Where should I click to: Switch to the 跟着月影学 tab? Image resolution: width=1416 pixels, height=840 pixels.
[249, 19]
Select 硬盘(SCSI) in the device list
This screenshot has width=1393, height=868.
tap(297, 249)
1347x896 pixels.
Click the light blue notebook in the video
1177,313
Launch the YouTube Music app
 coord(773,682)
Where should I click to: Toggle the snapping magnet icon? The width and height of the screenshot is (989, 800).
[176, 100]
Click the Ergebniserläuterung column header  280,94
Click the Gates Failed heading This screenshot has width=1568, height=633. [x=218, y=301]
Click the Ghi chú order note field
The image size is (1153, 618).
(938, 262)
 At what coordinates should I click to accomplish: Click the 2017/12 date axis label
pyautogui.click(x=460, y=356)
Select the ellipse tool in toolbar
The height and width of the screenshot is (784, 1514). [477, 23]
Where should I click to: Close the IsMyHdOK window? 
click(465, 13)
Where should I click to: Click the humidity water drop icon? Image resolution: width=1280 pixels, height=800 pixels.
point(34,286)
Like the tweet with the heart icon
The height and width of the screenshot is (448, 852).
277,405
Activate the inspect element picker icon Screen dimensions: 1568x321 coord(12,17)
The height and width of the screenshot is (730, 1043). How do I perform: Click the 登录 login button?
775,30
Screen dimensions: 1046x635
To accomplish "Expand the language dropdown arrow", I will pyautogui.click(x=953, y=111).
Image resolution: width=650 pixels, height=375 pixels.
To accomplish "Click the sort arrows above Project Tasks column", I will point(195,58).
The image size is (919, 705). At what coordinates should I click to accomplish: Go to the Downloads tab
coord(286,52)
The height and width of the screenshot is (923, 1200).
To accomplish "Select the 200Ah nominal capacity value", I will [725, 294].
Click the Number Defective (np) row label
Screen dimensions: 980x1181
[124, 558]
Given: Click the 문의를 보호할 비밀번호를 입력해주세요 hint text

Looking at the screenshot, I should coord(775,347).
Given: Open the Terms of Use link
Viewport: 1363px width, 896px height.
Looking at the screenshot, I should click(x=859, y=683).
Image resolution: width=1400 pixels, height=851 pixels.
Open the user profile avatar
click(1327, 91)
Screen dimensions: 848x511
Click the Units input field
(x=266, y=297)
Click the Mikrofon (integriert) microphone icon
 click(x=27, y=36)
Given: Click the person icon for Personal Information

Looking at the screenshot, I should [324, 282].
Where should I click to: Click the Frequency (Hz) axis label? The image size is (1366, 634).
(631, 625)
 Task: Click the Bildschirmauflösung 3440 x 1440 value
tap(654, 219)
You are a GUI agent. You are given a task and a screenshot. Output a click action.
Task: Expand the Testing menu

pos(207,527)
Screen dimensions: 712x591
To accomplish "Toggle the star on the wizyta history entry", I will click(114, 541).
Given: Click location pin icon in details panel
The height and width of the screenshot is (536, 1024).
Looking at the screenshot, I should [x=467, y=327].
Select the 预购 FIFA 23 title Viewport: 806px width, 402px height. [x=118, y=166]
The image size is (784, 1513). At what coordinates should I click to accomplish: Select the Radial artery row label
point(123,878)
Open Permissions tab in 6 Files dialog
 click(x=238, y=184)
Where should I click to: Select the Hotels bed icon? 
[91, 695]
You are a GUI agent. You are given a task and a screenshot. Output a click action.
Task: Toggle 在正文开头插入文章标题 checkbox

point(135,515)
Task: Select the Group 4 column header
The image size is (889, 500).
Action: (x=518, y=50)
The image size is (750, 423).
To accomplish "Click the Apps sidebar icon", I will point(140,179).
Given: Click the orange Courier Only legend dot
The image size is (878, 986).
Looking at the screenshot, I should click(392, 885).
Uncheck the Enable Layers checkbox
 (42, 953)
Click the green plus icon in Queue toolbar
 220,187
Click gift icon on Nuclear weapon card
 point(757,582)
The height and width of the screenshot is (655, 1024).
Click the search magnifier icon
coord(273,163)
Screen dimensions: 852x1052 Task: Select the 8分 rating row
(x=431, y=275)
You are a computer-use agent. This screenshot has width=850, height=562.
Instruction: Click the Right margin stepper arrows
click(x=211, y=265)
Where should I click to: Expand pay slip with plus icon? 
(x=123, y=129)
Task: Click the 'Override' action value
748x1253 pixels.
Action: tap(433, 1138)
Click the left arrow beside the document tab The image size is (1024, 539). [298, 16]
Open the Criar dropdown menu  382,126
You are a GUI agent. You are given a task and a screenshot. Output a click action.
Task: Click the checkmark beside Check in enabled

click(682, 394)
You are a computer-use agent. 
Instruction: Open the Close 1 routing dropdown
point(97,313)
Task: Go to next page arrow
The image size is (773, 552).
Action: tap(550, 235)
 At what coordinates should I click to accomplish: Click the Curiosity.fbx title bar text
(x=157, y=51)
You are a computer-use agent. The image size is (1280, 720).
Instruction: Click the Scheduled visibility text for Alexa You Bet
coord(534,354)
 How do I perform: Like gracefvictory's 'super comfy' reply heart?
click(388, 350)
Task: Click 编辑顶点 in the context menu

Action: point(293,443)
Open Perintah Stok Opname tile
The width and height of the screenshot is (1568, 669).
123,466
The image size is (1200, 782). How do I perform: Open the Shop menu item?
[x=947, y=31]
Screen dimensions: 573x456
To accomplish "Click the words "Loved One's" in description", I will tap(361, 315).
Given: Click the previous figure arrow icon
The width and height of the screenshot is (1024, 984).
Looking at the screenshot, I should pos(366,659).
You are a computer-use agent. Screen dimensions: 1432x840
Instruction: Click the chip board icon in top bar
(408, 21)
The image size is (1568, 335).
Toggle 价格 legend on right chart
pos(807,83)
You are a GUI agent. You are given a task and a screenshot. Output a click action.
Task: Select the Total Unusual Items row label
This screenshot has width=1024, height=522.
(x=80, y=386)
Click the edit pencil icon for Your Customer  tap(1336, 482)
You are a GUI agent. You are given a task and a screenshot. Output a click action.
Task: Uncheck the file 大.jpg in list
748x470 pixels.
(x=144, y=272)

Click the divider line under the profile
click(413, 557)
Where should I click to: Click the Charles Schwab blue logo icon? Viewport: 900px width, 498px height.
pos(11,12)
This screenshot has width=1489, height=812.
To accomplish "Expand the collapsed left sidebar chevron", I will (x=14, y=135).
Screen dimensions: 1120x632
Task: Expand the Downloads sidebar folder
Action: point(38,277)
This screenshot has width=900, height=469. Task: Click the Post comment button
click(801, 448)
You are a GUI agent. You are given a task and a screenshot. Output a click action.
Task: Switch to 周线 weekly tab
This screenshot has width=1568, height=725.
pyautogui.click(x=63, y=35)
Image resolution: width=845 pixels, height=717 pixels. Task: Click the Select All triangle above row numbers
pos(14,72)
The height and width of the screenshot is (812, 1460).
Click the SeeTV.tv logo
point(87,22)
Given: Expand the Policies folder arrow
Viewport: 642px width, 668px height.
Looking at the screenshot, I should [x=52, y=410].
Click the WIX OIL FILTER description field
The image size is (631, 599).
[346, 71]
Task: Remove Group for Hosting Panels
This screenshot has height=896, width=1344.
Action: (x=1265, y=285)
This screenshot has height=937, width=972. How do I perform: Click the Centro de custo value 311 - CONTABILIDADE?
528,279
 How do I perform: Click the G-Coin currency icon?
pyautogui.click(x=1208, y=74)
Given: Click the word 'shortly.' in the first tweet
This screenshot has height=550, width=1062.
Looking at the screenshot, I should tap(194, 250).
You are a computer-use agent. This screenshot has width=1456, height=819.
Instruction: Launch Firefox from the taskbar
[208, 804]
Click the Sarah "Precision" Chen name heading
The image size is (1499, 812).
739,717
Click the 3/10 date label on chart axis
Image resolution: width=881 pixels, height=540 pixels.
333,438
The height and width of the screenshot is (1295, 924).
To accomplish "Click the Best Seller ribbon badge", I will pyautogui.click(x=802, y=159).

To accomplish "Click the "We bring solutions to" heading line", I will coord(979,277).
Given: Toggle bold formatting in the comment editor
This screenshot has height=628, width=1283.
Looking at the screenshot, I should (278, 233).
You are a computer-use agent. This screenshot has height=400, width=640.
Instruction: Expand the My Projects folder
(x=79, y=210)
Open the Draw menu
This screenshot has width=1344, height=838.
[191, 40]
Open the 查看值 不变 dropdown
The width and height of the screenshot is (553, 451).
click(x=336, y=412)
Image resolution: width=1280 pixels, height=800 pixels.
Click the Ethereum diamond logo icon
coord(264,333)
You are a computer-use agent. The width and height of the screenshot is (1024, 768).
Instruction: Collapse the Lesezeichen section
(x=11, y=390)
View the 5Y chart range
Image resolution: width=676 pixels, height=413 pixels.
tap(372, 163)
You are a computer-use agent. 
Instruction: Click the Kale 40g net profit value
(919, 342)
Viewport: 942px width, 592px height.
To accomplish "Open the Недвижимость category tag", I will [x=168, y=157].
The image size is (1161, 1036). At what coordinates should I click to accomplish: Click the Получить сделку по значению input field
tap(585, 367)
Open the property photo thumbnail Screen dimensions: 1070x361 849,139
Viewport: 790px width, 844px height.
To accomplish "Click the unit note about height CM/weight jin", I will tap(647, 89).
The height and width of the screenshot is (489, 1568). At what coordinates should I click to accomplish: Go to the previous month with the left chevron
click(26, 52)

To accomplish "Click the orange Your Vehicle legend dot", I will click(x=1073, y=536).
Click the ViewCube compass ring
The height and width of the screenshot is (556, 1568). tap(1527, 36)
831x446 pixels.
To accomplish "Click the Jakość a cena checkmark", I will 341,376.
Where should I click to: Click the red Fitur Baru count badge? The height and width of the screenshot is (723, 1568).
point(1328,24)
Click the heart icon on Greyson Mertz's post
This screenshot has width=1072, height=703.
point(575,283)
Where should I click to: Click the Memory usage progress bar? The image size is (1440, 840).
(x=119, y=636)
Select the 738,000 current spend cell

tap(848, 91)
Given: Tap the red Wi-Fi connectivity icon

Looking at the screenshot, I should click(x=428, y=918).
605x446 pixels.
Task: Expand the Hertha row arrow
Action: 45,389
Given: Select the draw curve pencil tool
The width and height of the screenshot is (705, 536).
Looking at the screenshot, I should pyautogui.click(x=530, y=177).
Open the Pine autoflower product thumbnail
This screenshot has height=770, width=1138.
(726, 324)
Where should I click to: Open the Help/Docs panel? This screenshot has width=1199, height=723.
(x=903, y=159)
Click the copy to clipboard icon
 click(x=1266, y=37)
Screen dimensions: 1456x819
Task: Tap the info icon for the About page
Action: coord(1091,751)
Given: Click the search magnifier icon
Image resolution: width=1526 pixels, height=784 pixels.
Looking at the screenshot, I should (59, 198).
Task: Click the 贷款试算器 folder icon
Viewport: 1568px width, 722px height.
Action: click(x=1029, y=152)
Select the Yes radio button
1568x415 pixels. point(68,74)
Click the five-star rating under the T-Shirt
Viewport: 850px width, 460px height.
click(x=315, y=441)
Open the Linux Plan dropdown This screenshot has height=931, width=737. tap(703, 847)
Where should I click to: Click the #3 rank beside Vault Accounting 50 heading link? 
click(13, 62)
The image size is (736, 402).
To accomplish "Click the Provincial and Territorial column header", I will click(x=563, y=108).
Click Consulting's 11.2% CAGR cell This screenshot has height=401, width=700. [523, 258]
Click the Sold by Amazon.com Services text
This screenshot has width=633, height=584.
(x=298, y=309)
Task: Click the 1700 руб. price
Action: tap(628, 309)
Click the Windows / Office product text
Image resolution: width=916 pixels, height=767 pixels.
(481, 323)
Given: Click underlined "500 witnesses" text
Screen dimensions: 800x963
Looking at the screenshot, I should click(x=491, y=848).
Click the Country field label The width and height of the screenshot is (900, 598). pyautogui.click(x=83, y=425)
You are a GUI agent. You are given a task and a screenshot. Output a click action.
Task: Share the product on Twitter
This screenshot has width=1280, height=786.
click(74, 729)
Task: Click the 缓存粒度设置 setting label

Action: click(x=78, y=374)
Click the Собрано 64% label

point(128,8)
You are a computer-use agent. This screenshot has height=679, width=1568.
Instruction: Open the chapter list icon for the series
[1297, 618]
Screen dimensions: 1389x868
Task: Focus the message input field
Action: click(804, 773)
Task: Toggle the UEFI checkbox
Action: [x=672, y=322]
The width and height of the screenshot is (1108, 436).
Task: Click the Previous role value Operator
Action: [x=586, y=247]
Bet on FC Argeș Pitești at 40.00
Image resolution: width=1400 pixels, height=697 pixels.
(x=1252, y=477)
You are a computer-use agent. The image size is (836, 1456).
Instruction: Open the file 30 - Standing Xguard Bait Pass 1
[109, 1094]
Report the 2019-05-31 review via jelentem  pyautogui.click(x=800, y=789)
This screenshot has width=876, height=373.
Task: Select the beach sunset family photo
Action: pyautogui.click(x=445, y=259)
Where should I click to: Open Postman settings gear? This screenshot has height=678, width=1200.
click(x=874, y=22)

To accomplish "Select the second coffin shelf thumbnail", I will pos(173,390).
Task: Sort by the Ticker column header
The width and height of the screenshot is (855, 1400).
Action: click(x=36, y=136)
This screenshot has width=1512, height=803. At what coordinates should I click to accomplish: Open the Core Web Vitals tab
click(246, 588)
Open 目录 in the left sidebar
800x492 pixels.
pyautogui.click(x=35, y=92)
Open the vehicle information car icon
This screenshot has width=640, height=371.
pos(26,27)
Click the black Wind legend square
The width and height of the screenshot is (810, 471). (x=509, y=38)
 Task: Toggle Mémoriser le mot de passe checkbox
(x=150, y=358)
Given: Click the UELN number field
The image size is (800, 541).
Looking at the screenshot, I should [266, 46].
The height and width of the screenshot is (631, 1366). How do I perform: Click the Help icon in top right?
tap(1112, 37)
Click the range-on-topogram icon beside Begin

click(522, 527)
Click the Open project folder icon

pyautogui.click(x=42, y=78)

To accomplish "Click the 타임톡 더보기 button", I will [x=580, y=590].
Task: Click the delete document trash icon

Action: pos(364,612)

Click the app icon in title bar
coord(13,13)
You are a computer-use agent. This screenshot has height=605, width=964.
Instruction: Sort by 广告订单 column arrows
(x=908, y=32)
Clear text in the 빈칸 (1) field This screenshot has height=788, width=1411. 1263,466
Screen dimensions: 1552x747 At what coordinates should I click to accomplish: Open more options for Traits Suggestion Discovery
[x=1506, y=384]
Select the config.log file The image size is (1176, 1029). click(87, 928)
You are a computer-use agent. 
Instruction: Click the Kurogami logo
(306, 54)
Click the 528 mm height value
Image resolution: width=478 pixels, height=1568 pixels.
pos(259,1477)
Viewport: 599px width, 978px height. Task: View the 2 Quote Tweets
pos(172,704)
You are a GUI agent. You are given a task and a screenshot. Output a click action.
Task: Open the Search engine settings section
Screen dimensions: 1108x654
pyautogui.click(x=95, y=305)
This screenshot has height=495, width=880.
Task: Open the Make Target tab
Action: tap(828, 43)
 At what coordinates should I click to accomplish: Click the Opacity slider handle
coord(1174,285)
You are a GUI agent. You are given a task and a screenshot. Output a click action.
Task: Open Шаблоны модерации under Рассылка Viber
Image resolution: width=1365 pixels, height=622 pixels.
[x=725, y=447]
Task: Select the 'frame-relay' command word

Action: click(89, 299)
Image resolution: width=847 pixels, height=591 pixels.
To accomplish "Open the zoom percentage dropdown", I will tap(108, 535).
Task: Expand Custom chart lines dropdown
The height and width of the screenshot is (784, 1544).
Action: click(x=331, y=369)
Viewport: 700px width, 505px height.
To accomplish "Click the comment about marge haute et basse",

★ ★ ★ ★ ★ ★ ★

_Requirements:_ Reproduce word for word the stretch of rows above, from the line containing "will click(x=1073, y=536)." through the line containing "I will 341,376.".

_Response below:_
To accomplish "Click the orange Your Vehicle legend dot", I will click(x=1073, y=536).
Click the ViewCube compass ring
The height and width of the screenshot is (556, 1568). tap(1527, 36)
831x446 pixels.
To accomplish "Click the Jakość a cena checkmark", I will 341,376.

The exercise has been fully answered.